Antigamente esse tipo de moratória, atinente às execuções de título extrajudicial (com base no artigo 745-A do CPC/73), era aplicado por analogia ao cumprimento de sentença por alguns juízes. Entretanto, em minha opinião (e a do NCPC) essa era uma aplicação errônea! Nas Execuções de título, o executado é citado para pagar diretamente sob pena de penhora, por isso a legislação dá essa "colher de chá" e permite o depósito de 30% e parcelamento do remanescente em 6 parcelas (moratória), INDEPENDENTEMENTE DA AQUIESCÊNCIA DO EXEQUENTE! Já no cumprimento de sentença não se pode obrigar ao Exequente sujeitar-se a esse tipo de pagamento coercitivamente, pois ele já passou por um longo processo de conhecimento pra obter um titulo judicial. Lembre-se de que às partes é facultado transigir a qualquer tempo, então, pode sim, o executado realizar tal proposta de pagamento semelhante à essa moratória, mas esse não é um direito "oper legis" do executado (como é no caso da execução de título). Em suma, o exequente PODE OU NÃO aceitar a proposta como se fosse qualquer proposta de acordo.

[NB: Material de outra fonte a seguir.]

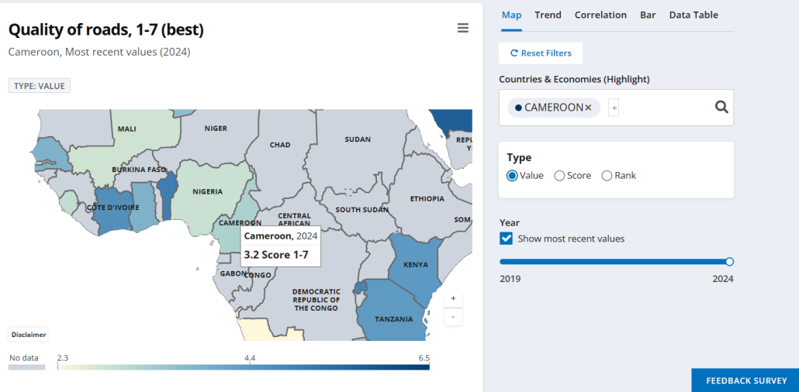This screenshot has height=392, width=799.
Task: Open the Data Table tab
Action: pyautogui.click(x=694, y=15)
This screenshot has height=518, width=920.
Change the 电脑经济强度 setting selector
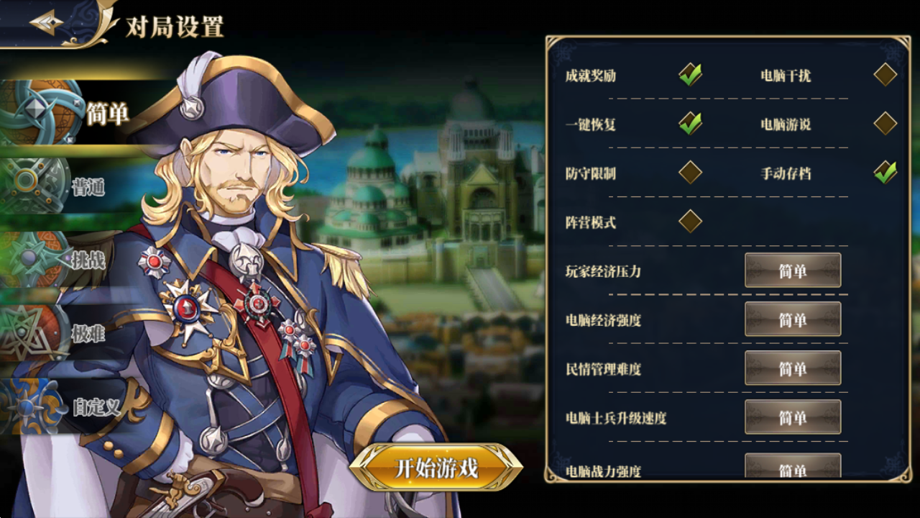click(x=793, y=319)
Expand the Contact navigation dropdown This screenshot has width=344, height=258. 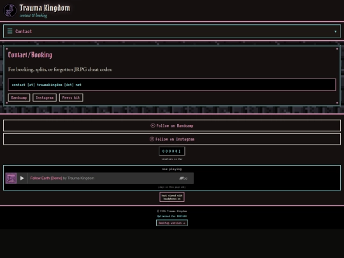tap(172, 31)
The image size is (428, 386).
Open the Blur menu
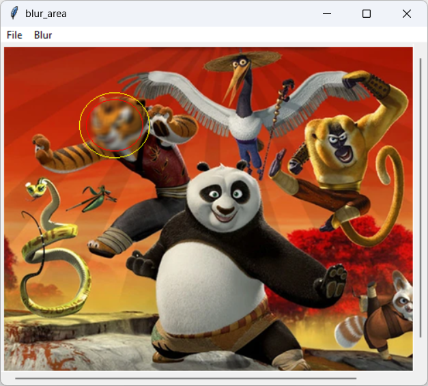tap(42, 35)
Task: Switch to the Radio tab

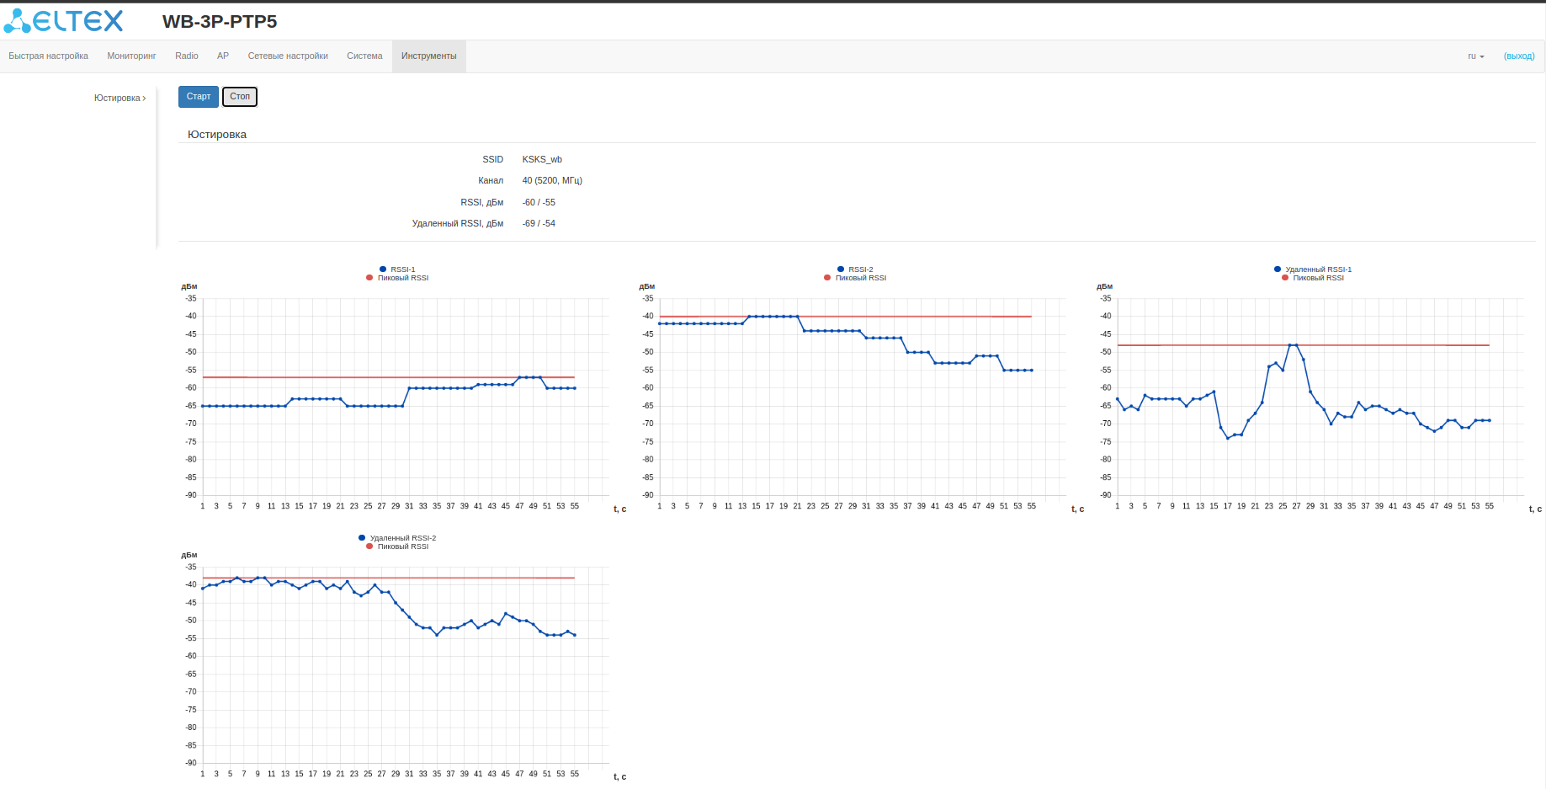Action: click(187, 56)
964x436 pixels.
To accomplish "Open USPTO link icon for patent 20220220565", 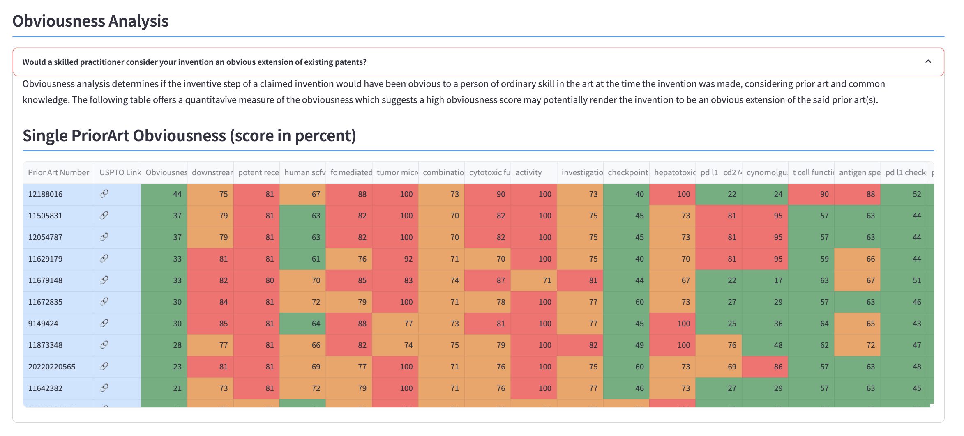I will click(104, 366).
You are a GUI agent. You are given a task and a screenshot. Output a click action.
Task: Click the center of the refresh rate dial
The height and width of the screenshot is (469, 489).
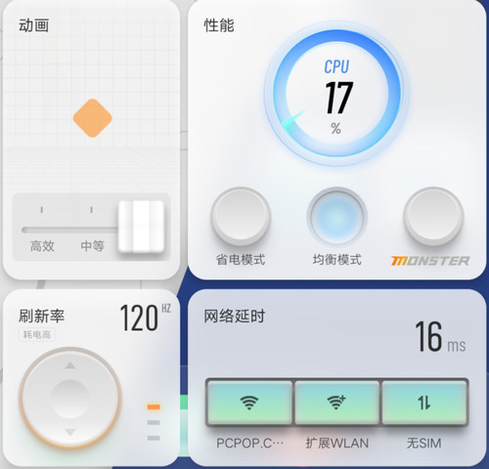tap(70, 399)
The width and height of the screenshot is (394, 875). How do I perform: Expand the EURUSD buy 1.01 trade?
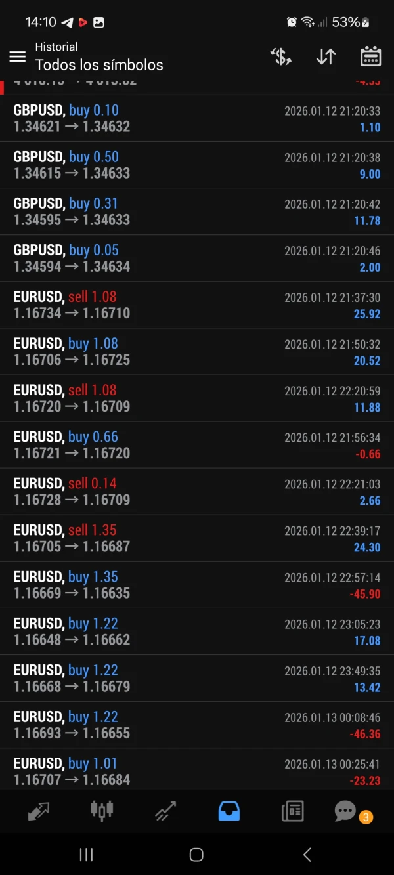point(197,771)
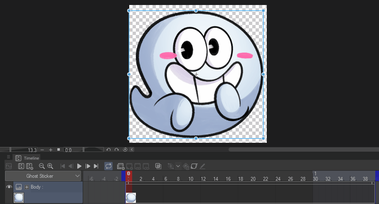The height and width of the screenshot is (204, 379).
Task: Open the Timeline panel hamburger menu
Action: pyautogui.click(x=8, y=157)

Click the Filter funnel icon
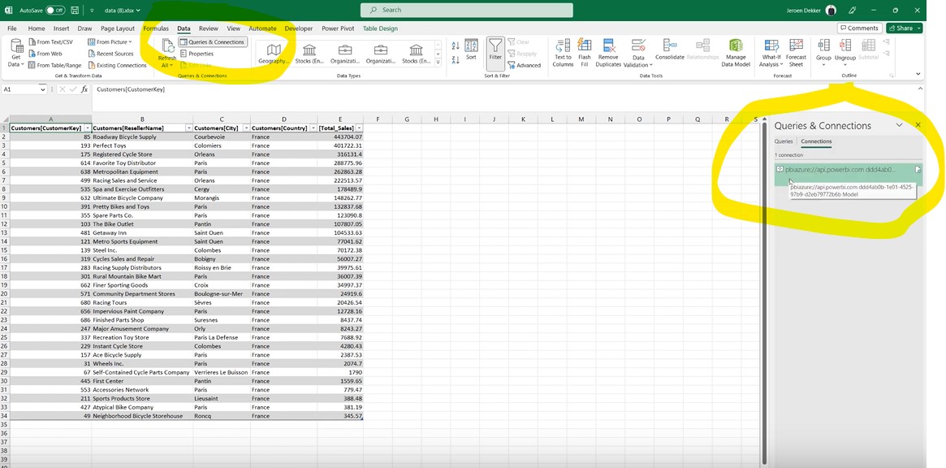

Nesse sentido, por fim, consolidou acertadamente o NCPC no § 7º do artigo 916 que instituto NÃO se aplica ao cumprimento de sentença!
Ao contrário! A jurisprudência antes do NCPC entendia ser necessária a garantia do juízo, entretanto, (e erroneamente, na minha opinião) o NCPC traz expressamente a desnecessidade de garantia do juízo para apresentar impugnação no artigo 525.
Só é necessária a garantia do juízo para concessão de efeito suspensivo à impugnação, nos termos do § 6º do artigo 525.